AIM: Copy out each of the following records word for word.

--- start THE INPUT ---

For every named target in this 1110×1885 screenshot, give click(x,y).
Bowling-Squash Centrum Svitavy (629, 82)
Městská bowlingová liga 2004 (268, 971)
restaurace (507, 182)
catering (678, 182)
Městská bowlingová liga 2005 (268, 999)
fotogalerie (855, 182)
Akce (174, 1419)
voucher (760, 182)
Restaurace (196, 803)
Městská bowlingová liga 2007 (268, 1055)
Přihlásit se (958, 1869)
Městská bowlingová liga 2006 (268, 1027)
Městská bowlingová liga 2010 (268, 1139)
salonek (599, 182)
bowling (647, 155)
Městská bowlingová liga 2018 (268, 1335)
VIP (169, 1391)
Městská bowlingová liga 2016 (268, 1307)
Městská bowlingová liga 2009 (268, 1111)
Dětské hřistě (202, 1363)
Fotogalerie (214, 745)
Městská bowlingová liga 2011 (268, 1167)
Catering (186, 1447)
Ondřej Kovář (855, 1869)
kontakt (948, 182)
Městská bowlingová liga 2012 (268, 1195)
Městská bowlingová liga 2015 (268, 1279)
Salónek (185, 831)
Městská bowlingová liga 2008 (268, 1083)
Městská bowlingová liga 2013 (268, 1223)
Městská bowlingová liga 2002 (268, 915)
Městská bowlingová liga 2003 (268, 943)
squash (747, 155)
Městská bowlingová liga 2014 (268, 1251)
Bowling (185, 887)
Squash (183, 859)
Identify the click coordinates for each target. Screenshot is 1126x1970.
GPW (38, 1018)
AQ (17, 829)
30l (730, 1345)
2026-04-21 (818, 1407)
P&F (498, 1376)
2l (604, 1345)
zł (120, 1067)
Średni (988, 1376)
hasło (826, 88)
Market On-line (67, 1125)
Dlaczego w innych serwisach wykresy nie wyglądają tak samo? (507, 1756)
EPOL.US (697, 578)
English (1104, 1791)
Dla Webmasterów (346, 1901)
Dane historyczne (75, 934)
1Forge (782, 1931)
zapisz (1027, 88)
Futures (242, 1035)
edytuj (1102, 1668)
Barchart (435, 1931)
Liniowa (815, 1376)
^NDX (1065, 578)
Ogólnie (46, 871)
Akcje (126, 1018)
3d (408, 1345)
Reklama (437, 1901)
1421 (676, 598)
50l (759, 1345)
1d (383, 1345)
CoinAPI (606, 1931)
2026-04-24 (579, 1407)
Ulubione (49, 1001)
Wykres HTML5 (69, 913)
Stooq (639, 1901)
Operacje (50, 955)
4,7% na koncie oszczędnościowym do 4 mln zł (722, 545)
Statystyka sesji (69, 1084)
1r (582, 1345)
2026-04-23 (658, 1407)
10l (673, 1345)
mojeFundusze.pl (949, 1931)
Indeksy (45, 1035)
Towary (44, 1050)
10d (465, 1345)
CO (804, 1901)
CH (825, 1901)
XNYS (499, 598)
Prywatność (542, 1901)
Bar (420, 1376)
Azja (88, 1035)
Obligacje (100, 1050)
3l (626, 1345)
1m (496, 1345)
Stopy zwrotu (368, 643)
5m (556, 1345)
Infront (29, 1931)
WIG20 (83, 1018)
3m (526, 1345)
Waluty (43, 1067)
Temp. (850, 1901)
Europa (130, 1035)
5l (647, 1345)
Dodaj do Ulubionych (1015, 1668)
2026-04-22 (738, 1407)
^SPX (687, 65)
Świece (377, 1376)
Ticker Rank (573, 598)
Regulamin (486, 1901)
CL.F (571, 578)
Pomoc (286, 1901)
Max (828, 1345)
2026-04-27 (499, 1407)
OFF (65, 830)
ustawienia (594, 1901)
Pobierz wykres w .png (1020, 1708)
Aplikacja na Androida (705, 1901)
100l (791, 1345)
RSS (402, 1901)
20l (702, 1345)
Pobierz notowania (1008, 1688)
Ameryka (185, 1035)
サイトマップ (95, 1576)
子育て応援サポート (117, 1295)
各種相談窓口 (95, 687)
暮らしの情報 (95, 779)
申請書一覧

--- end THE INPUT ---

THE OUTPUT:
For every named target in this 1110×1885 screenshot, give click(x,y).
Bowling-Squash Centrum Svitavy (629, 82)
Městská bowlingová liga 2004 (268, 971)
restaurace (507, 182)
catering (678, 182)
Městská bowlingová liga 2005 (268, 999)
fotogalerie (855, 182)
Akce (174, 1419)
voucher (760, 182)
Restaurace (196, 803)
Městská bowlingová liga 2007 (268, 1055)
Přihlásit se (958, 1869)
Městská bowlingová liga 2006 (268, 1027)
Městská bowlingová liga 2010 (268, 1139)
salonek (599, 182)
bowling (647, 155)
Městská bowlingová liga 2018 (268, 1335)
VIP (169, 1391)
Městská bowlingová liga 2016 (268, 1307)
Městská bowlingová liga 2009 (268, 1111)
Dětské hřistě (202, 1363)
Fotogalerie (214, 745)
Městská bowlingová liga 2011 (268, 1167)
Catering (186, 1447)
Ondřej Kovář (855, 1869)
kontakt (948, 182)
Městská bowlingová liga 2012 (268, 1195)
Městská bowlingová liga 2015 (268, 1279)
Salónek (185, 831)
Městská bowlingová liga 2008 (268, 1083)
Městská bowlingová liga 2013 (268, 1223)
Městská bowlingová liga 2002 (268, 915)
Městská bowlingová liga 2003 (268, 943)
squash (747, 155)
Městská bowlingová liga 2014 (268, 1251)
Bowling (185, 887)
Squash (183, 859)
Identify the click coordinates for each target. Screenshot is 1126x1970.
GPW (38, 1018)
AQ (17, 829)
30l (730, 1345)
2026-04-21 (818, 1407)
P&F (498, 1376)
2l (604, 1345)
zł (120, 1067)
Średni (988, 1376)
hasło (826, 88)
Market On-line (67, 1125)
Dlaczego w innych serwisach wykresy nie wyglądają tak samo? (507, 1756)
EPOL.US (697, 578)
English (1104, 1791)
Dla Webmasterów (346, 1901)
Dane historyczne (75, 934)
1Forge (782, 1931)
zapisz (1027, 88)
Futures (242, 1035)
edytuj (1102, 1668)
Barchart (435, 1931)
Liniowa (815, 1376)
^NDX (1065, 578)
Ogólnie (46, 871)
Akcje (126, 1018)
3d (408, 1345)
Reklama (437, 1901)
1421 (676, 598)
50l (759, 1345)
1d (383, 1345)
CoinAPI (606, 1931)
2026-04-24 (579, 1407)
Ulubione (49, 1001)
Wykres HTML5 (69, 913)
Stooq (639, 1901)
Operacje (50, 955)
4,7% na koncie oszczędnościowym do 4 mln zł (722, 545)
Statystyka sesji (69, 1084)
1r (582, 1345)
2026-04-23 (658, 1407)
10l (673, 1345)
mojeFundusze.pl (949, 1931)
Indeksy (45, 1035)
Towary (44, 1050)
10d (465, 1345)
CO (804, 1901)
CH (825, 1901)
XNYS (499, 598)
Prywatność (542, 1901)
Bar (420, 1376)
Azja (88, 1035)
Obligacje (100, 1050)
3l (626, 1345)
1m (496, 1345)
Stopy zwrotu (368, 643)
5m (556, 1345)
Infront (29, 1931)
WIG20 (83, 1018)
3m (526, 1345)
Waluty (43, 1067)
Temp. (850, 1901)
Europa (130, 1035)
5l (647, 1345)
Dodaj do Ulubionych (1015, 1668)
2026-04-22 (738, 1407)
^SPX (687, 65)
Świece (377, 1376)
Ticker Rank (573, 598)
Regulamin (486, 1901)
CL.F (571, 578)
Pomoc (286, 1901)
Max (828, 1345)
2026-04-27 (499, 1407)
OFF (65, 830)
ustawienia (594, 1901)
Pobierz wykres w .png (1020, 1708)
Aplikacja na Androida (705, 1901)
100l (791, 1345)
RSS (402, 1901)
20l (702, 1345)
Pobierz notowania (1008, 1688)
Ameryka (185, 1035)
サイトマップ (95, 1576)
子育て応援サポート (117, 1295)
各種相談窓口 (95, 687)
暮らしの情報 (95, 779)
申請書一覧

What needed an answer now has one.